During my lazy spell of not working out and right before I got back on track, I was doing some research on the web for an easier machine I could use to get a cardio workout. I have an exercise bike that my dad and I use but we have to Frankenstein the thing so that my legs don’t get banged up. It is very strenuous for my dad and I don’t want him to hurt himself.
I typed in cardio workout for people in wheelchairs into google and low and behold a link to this wonderful smart bike popped up. This link was to a place called Restorative Therapies, Inc. There they have this bike that is specially made for people with spinal cord injuries, people with MS. (like me), or for peple that are in the ICU and are in a coma. This bike has electrodes connected to it to stimulate your major muscle groups and helps with atrophy, spasms, spasticity and can build up your muscles even if you have no mobility… I so want this bike for so many reasons but this is where I am having the dilema. My insurance company will deny it at first and then the company will appeal and that can take about a year. so I thought I would be proactive about it and try to raise the money myself because I don’t have the money to buy it outright. I told my parents about that idea and my dad was not on board with that. So what do I do? Listen to my dad; even though I am 32, and not raise the funds myself or do I just do it anyways.

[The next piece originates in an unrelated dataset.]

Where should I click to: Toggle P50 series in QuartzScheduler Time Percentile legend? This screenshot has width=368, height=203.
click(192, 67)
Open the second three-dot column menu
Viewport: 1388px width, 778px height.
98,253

I have been mulling this over for about two weeks and am still not sure. I know what I want to do but what will be the consequences if I do.
I guess I will just have to think about it a little more before making a decision.
I was talking with my mom the other day about a co-worker of hers and it got me thinking of the last time I saw him. It was on my 30th birthday and it was a huge party. He had come before the party had started because he had to work later and that got me thinking of where I was during our conversation.
I was in my room lying down in my hospital bed because I tended to get worn out pretty quickly so I was resting before the party. At that time I was still wearing diapers, not very independent and could not move around much.
That was two years ago and the progress I have made since then is amazing to me. I no longer have that hospital bed, do not wear diapers, move around freely around the house with my wheelchair and work out with my mom and am working on trying to stand and walk.
I now realize that the determination I had back then to get out of that hospital bed is what I need to help me with the goals I set for myself at the beginning of this year. If I stick with it I know I can reach that goal.
Yesterday was a big day for me. I finally after eight years was able to ride the bike on my own for about one minute.
This is just the first step for me and hopefully in the near future I will be able to walk on my own.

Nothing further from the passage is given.